■ Prompt:
Please keep pictures out and return the lines below exactly, from the one holding "Task: Open Firefox Hello chat smiley icon" through the last, both included.

■ Records for the exercise:
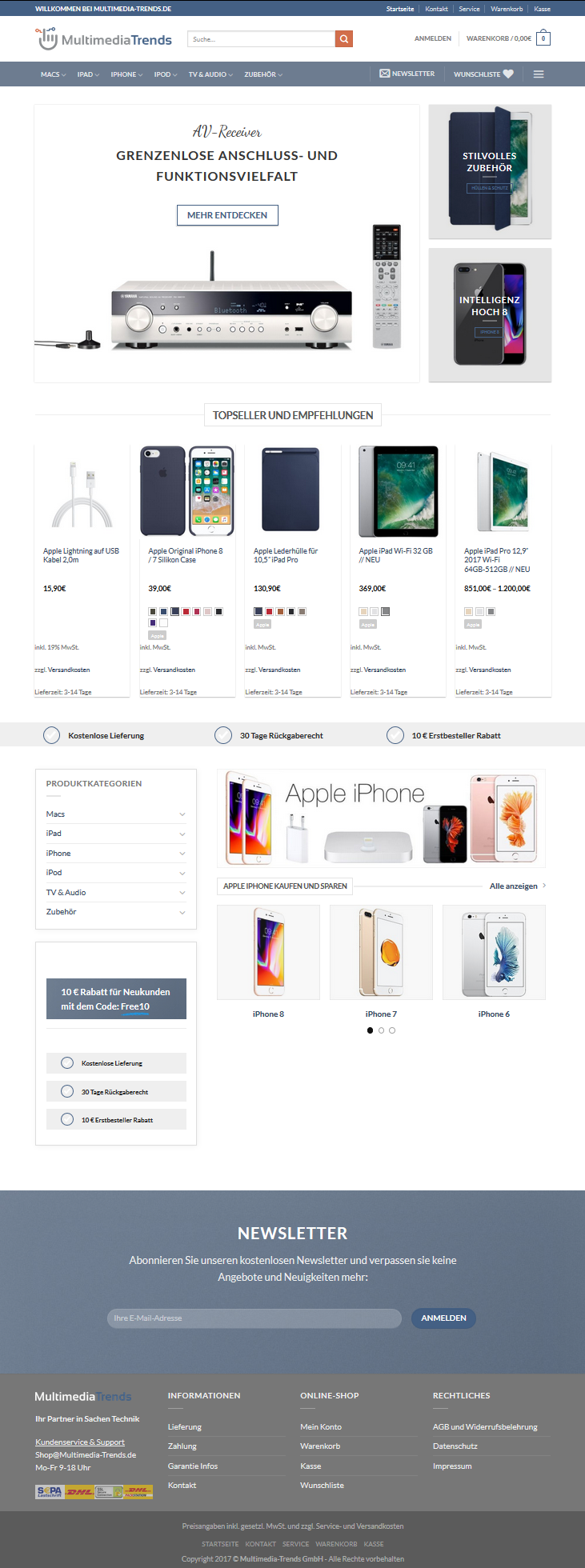585x1568 pixels.
Task: Expand the Macs product category chevron
Action: [182, 814]
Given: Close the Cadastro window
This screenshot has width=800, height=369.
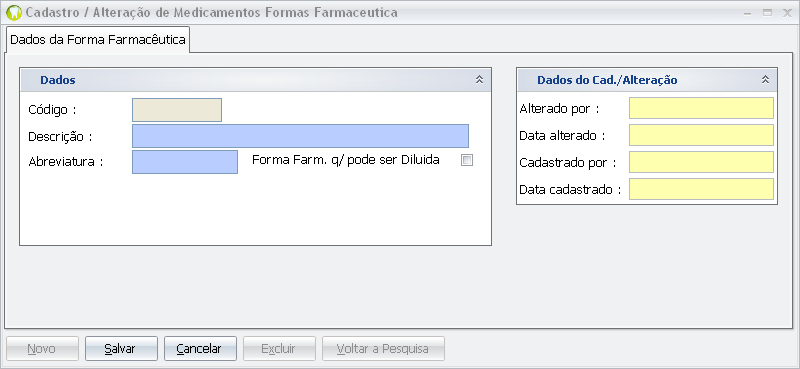Looking at the screenshot, I should [787, 13].
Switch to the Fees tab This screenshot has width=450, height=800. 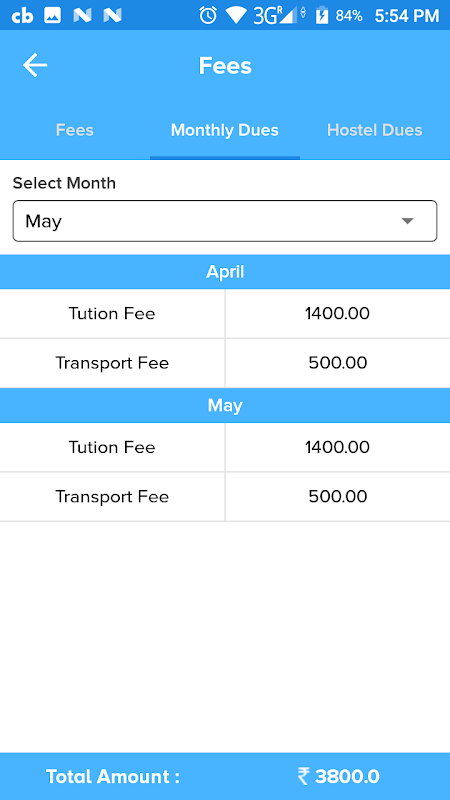coord(74,130)
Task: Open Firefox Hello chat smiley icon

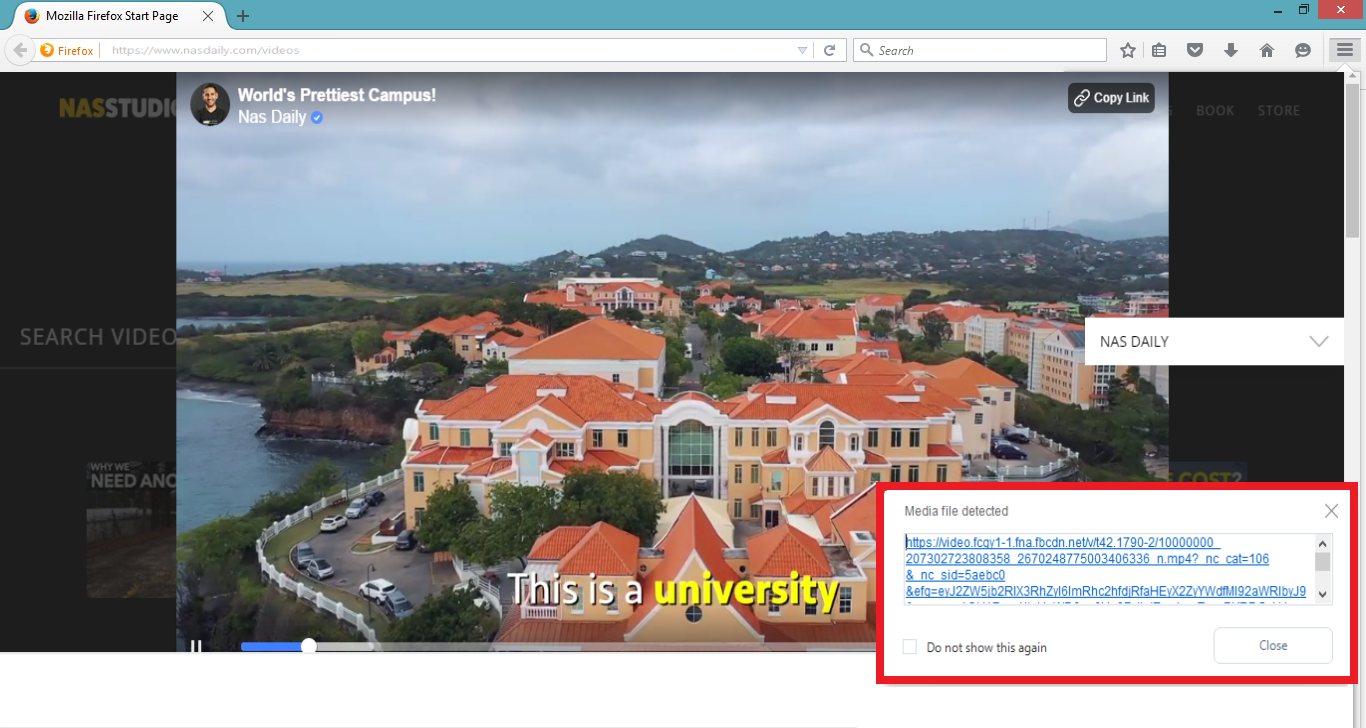Action: click(1301, 49)
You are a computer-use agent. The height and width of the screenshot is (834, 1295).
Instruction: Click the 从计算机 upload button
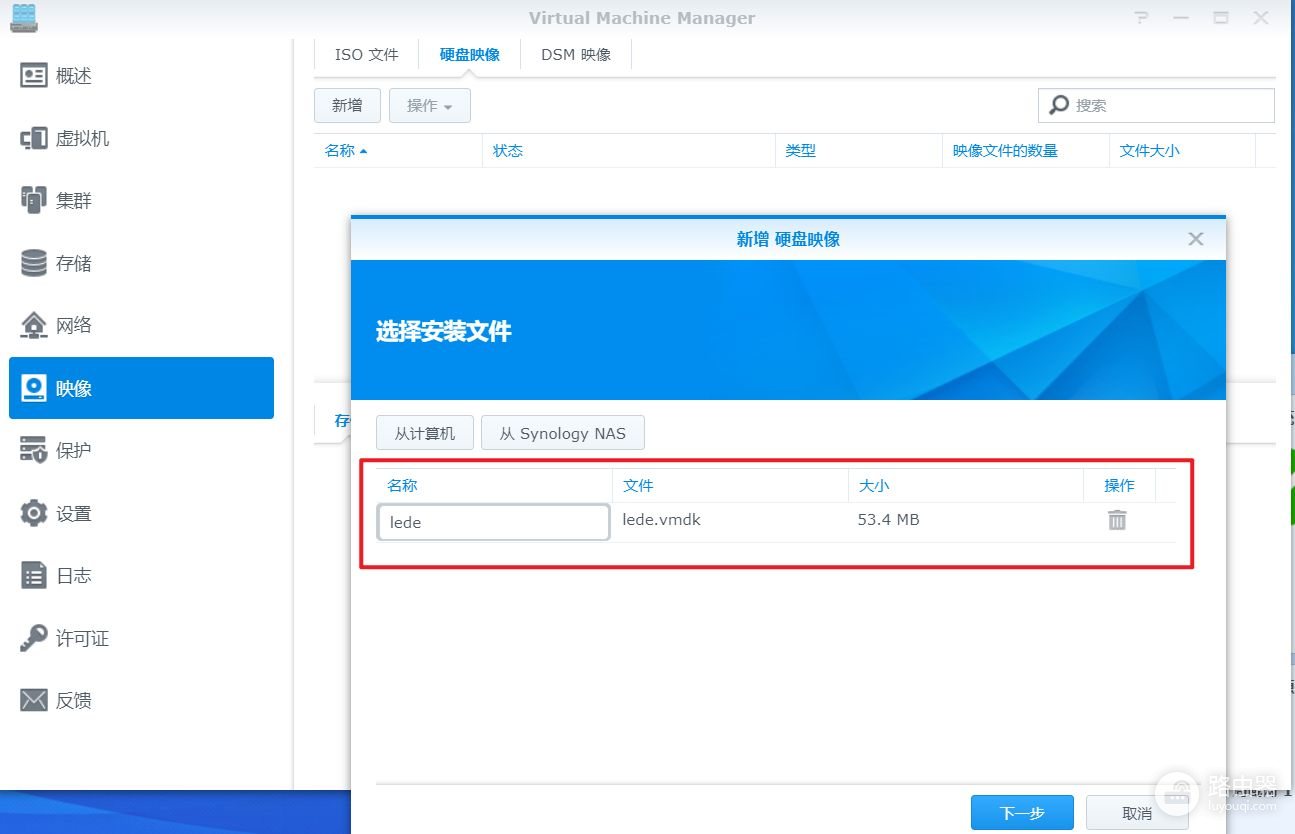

■ Solution:
Task: Open Firefox Hello chat smiley icon

Action: click(1301, 49)
You are a computer-use agent. The height and width of the screenshot is (834, 1295).
Instruction: Click the 从计算机 upload button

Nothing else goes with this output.